Further, the second welding device 7 includes a second truss 71, a second robot 72, a clamping assembly 73, a second chuck assembly 74, and a second welding gun 75; the second robot 72 is slidably connected to the second truss 71, the clamping assembly 73 is disposed adjacent to the second truss 71, the second chuck assembly 74 is disposed adjacent to the clamping assembly 73, and the second welding gun 75 is disposed adjacent to the clamping assembly 73 and above the clamping assembly 73.

When the first automatic handling device 4 grabs the welded cylinder barrel 100 and places the welded cylinder barrel 100 on the material placing table 9, the second automatic handling device 5 vertically places the welded cylinder barrel 100 on the material placing table 9 on the clamping assembly 73, the second chuck assembly 74 clamps the bottom end of the welded cylinder barrel 100, the second manipulator 72 slides along the second truss 71 and places the blanking cover 400 in the inner hole at the top end of the cylinder barrel 100, and the second welding gun 75 welds the top end of the cylinder barrel 100.

Further, the clamping assembly 73 includes a mounting seat 731, and a clamping jaw 732 mounted on the mounting seat 731 and located above the second chuck assembly 74, wherein the clamping jaw 732 is used for clamping the cylinder 100. When the second automatic handling device 5 vertically places the cylinder barrel 100 welded on the material placing table 9 on the clamping jaws 732 of the clamping assembly 73, the clamping jaws 732 clamp the middle section of the cylinder barrel 100, and the second chuck assembly 74 clamps the bottom end of the cylinder barrel 100. After the second welding gun 75 finishes welding the top end of the cylinder barrel 100, the second automatic handling device 5 grabs and places the cylinder barrel 100 on the double-end lathe 3, so that the double-end lathe 3 can perform centering and inner hole chamfering finish turning on the cylinder barrel 100.

Further, the combined machining equipment of the hydraulic oil cylinder further comprises a feeding frame 10, a third lathe 11 and a third automatic handling device 12; the feeding frame 10 is disposed between the third lathe 11 and the double-headed lathe 3, the third automatic conveying device 12 is disposed adjacent to the third lathe 11 at an interval, the feeding frame 10 is configured to convey the cylinder barrel 100 processed by the double-headed lathe 3 to the third automatic conveying device 12, and the third automatic conveying device 12 is configured to grasp the cylinder barrel 100 on the feeding frame 10 and place the cylinder barrel on the third lathe 11, so that the third lathe 11 can process the cylinder barrel 100.

Specifically, the number of the third lathes 11 is four, and the third lathes are distributed at intervals in groups; the third automatic conveying device 12 is arranged adjacent to the four third lathes 11 at intervals; the third automatic handling device 12 includes a third slide rail 121 disposed adjacent to the four third lathes 11, and a third six-axis joint robot 122 slidably connected to the third slide rail 121, where the third six-axis joint robot 122 is capable of sliding on the third slide rail 121 and is configured to place the cylinder 100 on the loading frame 10 on the four third lathes 11 in a grabbing manner. In the present embodiment, the first lathe 1, the second lathe 2, and the third lathe 11 are each of CK6163A type, and the double-headed lathe 3 is of FD150 to 2000 type.

After the double-end lathe 3 completes drilling of the center hole and chamfering of the cylinder barrel 100, the second automatic conveying device 5 grabs and places the cylinder barrel 100 after completion of drilling of the center hole and chamfering on the feeding frame 10, the third six-axis joint robot 122 of the third automatic conveying device 12 grabs and places the cylinder barrel 100 on the feeding frame 10 on four third lathes 11 one by one, and the four third lathes 11 finish-machine the outer circle and the end face of the piston rod head 500 on the cylinder barrel 100, and the outer circle and the outer groove of the cylinder barrel 100.
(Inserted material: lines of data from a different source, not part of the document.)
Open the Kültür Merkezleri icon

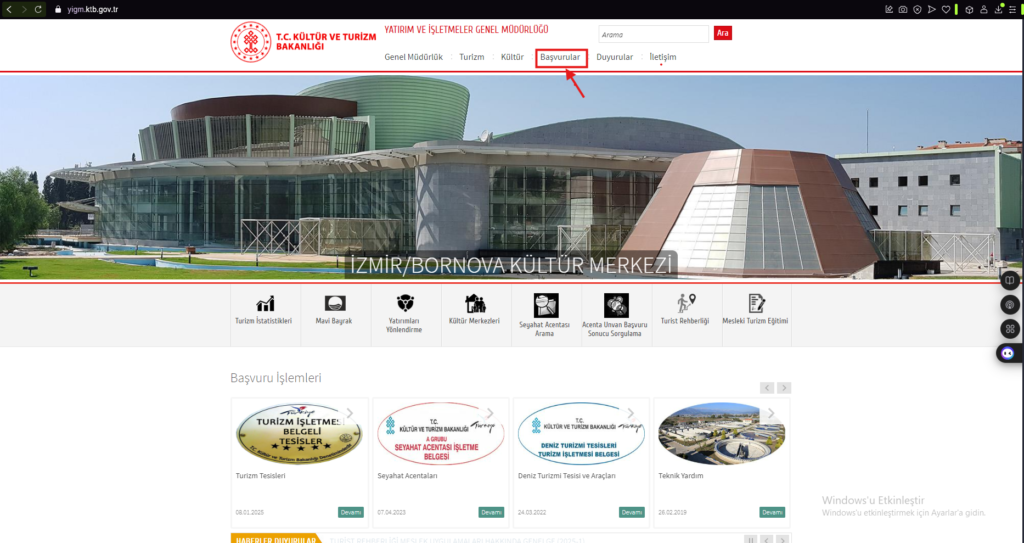[475, 303]
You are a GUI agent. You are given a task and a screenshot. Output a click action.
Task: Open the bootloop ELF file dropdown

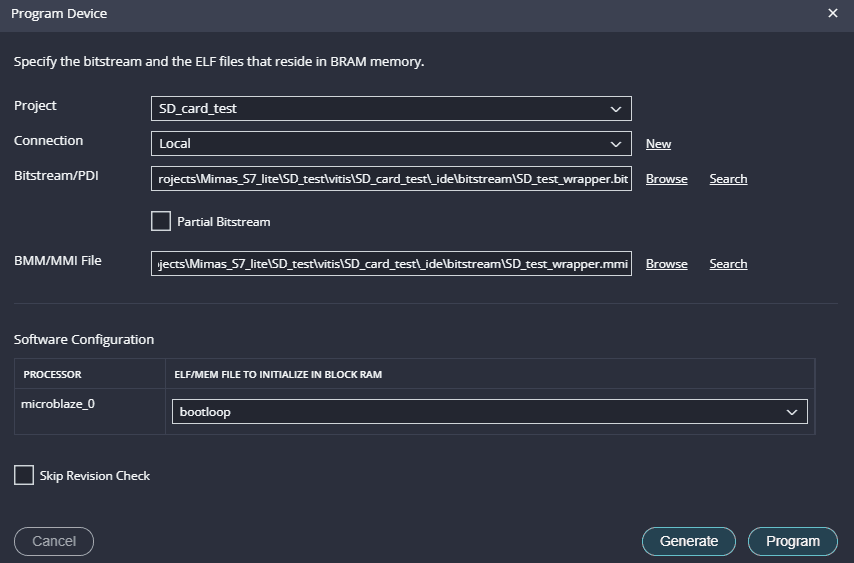coord(489,412)
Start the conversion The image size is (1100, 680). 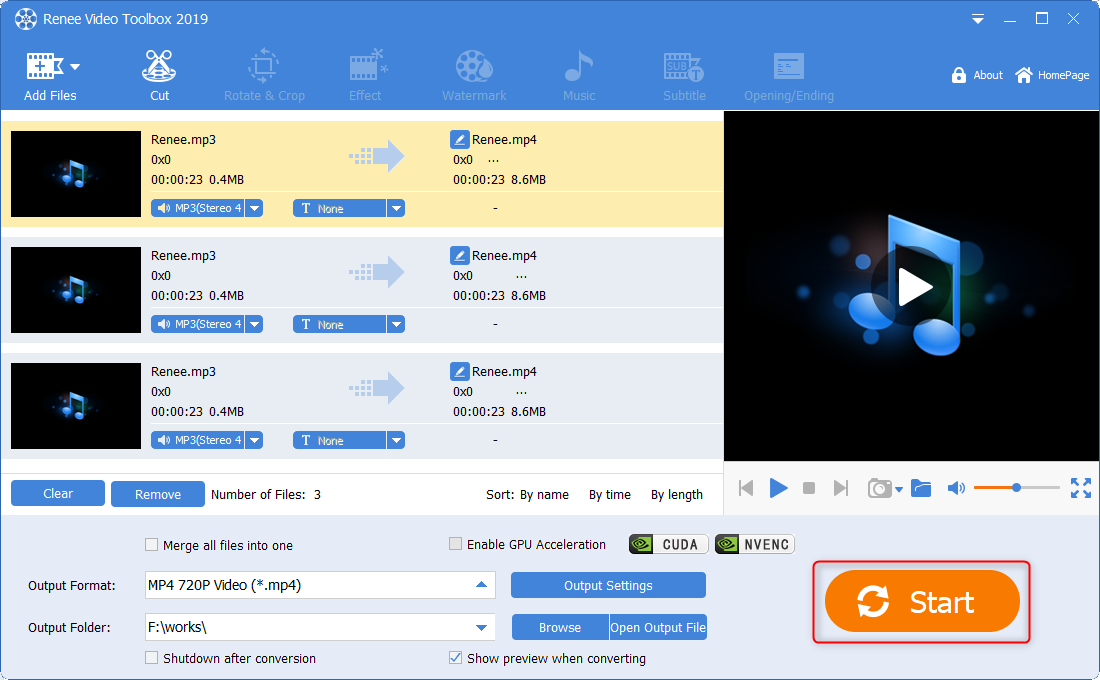(921, 602)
Further, the combined machining equipment of the hydraulic oil cylinder further comprises a blanking warehouse 13, and the blanking warehouse 13 is arranged adjacent to the third lathe 11. When the third lathe 11 finishes the finish turning of the outer circle and the end face of the piston rod head 500 on the cylinder 100, and the outer circle and the outer groove of the cylinder 100 are completed, the finish turning of the cylinder 100 is captured and placed in the blanking warehouse 13 by the third automatic handling device 12.

Further, the combined machining equipment of the hydraulic oil cylinder further comprises a control cabinet, a controller is accommodated in the control cabinet, and the controller is arranged adjacent to the feeding warehouse 8 and is electrically connected with the first six-axis joint robot 42 of the first automatic conveying device 4 and the second six-axis joint robot 52 of the second automatic conveying device 5.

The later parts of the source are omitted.